++++ SELECTED TEXT

Other researchers have placed biological development and morphogenesis in terms of an information architecture. The multicellular organism is considered beyond the material aggregation of material units: It is a whole complexity of a communicative assembly of cells seen as an integrated cellular information field. Individual cellular information fields aggregate into an architectural matrix that enables organism-wide information management [Citation23–26]. From this perspective, multicellularity is collaborative cellular management directed toward the optimization of information quality through its collective (internal and external) measured assessments. The biological organization represents a dual heritable system: It constitutes a biological materiality and also a conjoining information architectural matrix, with morphogenesis deriving from the reciprocations between these two inter-related facets and thereby yielding coordinated multicellular growth and development. Hence, an information architecture could serve as a morphogenetic template. This could be deemed a natural bridge between vitalistic concepts and physical/energetic realities. The logic is that in the cognitive frame, information is physical, not ethereal.

Thus, while previously all hope was laid into a gene-centric approach, and that sooner or later would have abolished any vitalist temptation, now developmental biology resorts to bioelectric molecular signal functions at long range or information-theoretic approaches. To date, however, morphogenesis, despite a century of studies, is to a large degree still shrouded in mystery. The original Aristotelian vitalist claim that the creative generation of the form of living organisms needs a vital force and/or a goal-directed process, and that there must be a ‘mind-like essence’, an indwelling ‘idea-plan’ of assembly, without which life cannot develop, is far from having been expunged.

++++++++

PROBLEM TO SOLVE
Quote the passage on morphogenesis word for word, beginning with the words "Thus, while previously" and stopping after "having been expunged.". The entries have no connection to the passage on morphogenesis.

++++ SOURCE INFORMATION

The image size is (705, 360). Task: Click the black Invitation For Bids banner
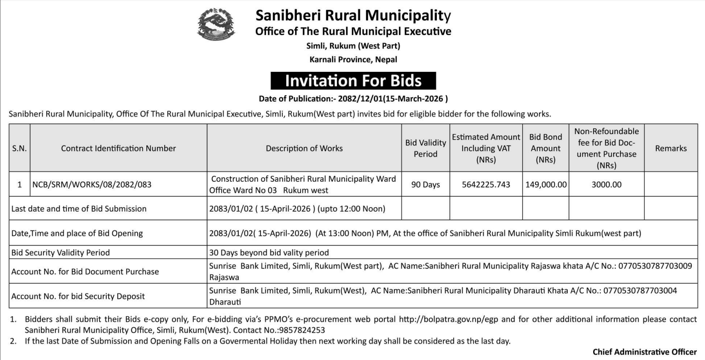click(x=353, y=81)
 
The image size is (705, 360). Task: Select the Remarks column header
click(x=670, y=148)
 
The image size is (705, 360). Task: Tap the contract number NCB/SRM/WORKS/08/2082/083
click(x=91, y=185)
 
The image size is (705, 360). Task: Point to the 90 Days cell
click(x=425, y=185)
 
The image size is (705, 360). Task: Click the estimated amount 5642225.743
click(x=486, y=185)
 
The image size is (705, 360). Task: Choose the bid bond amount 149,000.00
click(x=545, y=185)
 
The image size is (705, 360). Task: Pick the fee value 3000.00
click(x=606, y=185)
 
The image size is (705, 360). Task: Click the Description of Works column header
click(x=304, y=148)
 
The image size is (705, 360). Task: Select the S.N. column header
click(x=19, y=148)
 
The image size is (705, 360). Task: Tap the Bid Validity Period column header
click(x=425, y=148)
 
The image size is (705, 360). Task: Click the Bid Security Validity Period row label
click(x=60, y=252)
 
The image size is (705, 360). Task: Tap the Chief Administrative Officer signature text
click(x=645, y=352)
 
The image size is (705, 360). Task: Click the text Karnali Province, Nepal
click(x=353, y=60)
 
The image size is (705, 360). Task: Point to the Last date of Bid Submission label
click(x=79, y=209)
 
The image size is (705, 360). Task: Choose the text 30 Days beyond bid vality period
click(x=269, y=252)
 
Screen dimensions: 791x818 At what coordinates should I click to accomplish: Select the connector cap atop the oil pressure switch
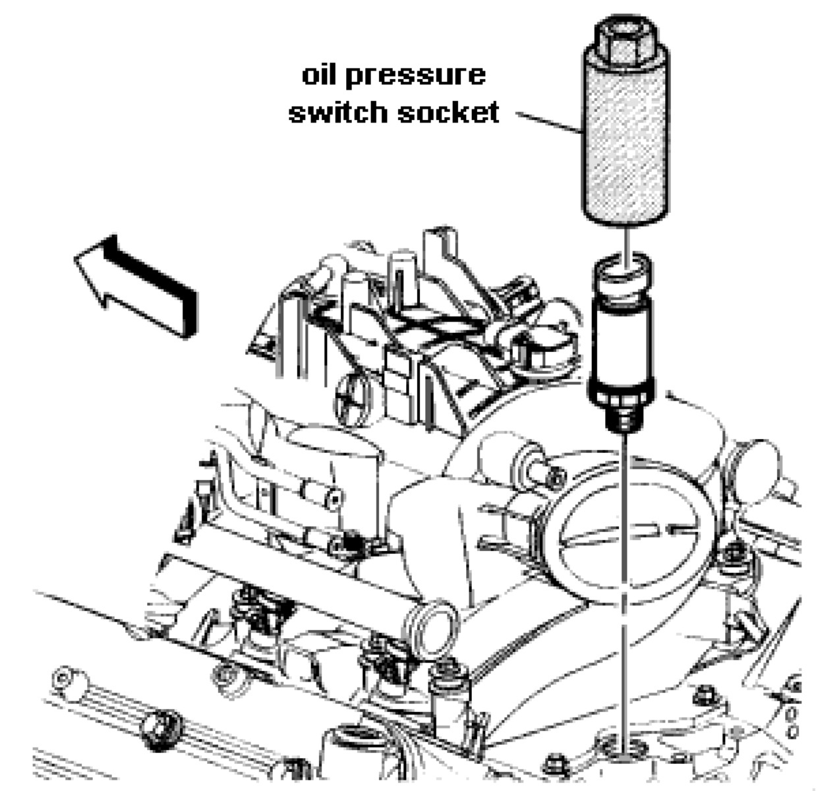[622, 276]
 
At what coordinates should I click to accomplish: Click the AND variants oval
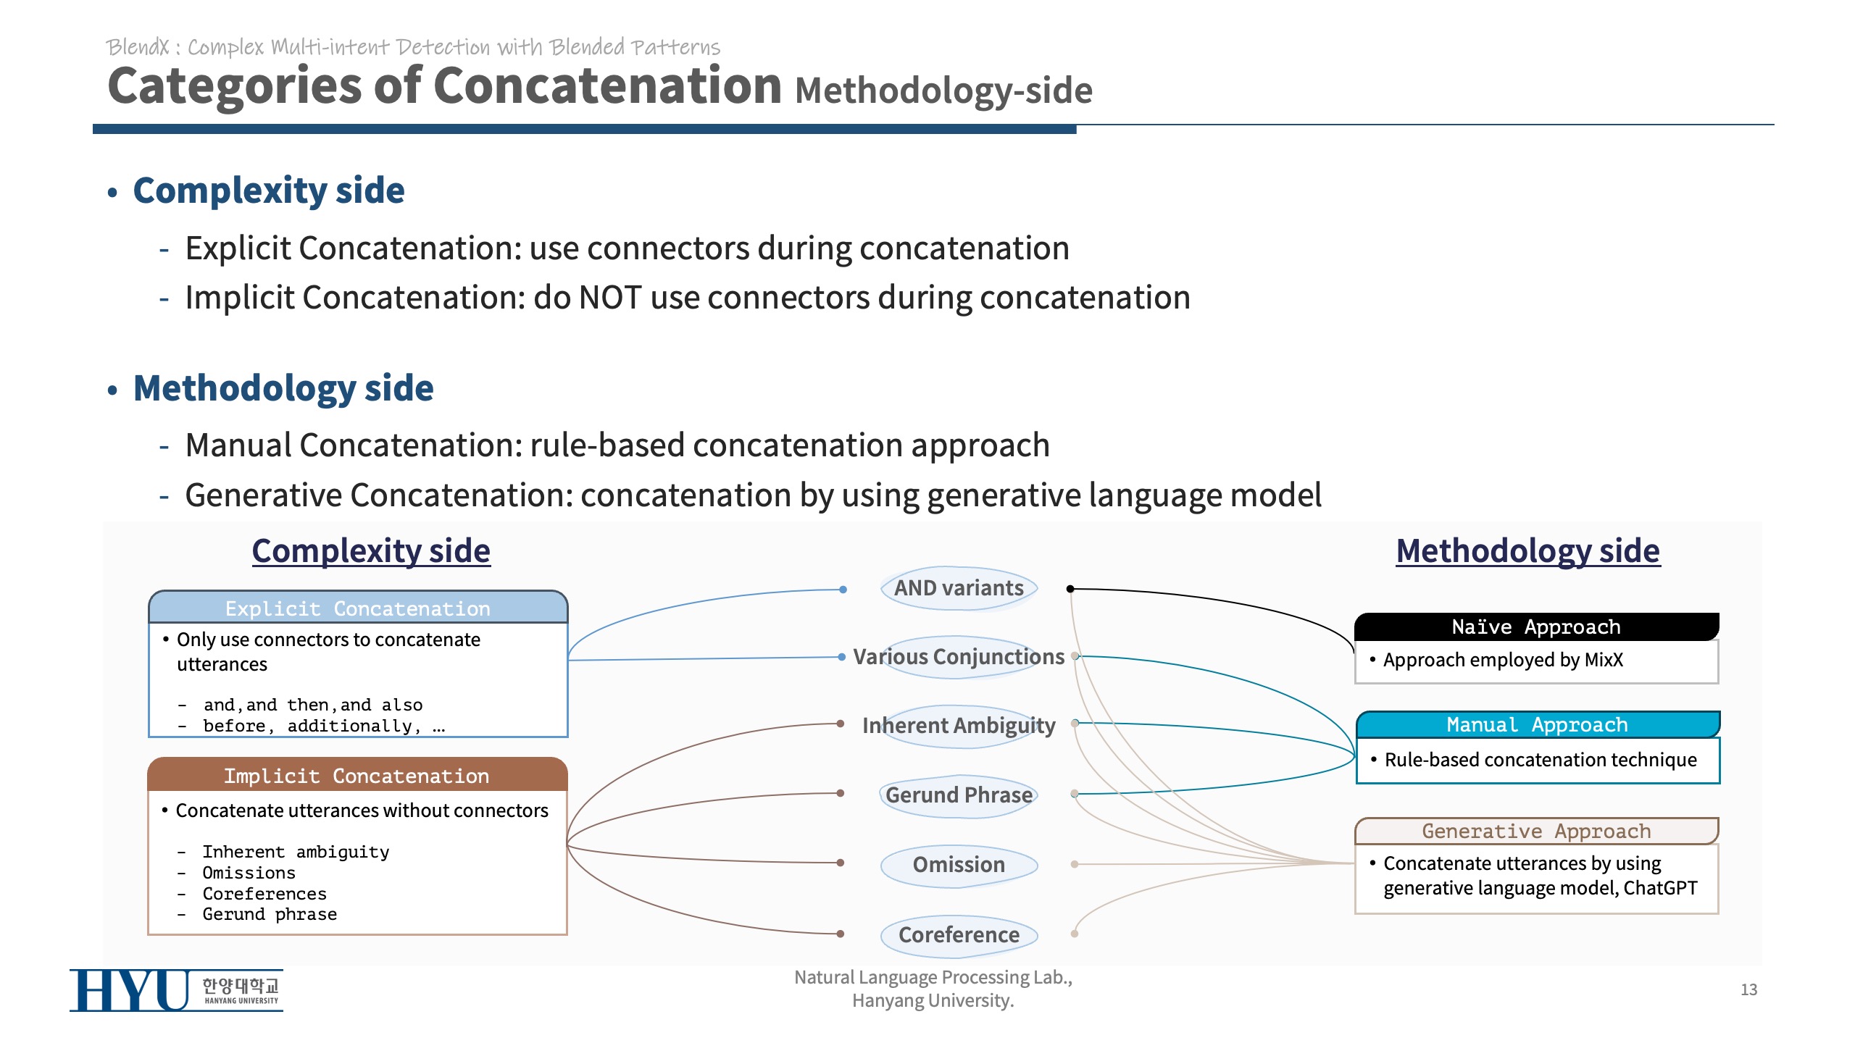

++++++++

THE COMPLETED TASK
Thus, while previously all hope was laid into a gene-centric approach, and that sooner or later would have abolished any vitalist temptation, now developmental biology resorts to bioelectric molecular signal functions at long range or information-theoretic approaches. To date, however, morphogenesis, despite a century of studies, is to a large degree still shrouded in mystery. The original Aristotelian vitalist claim that the creative generation of the form of living organisms needs a vital force and/or a goal-directed process, and that there must be a ‘mind-like essence’, an indwelling ‘idea-plan’ of assembly, without which life cannot develop, is far from having been expunged.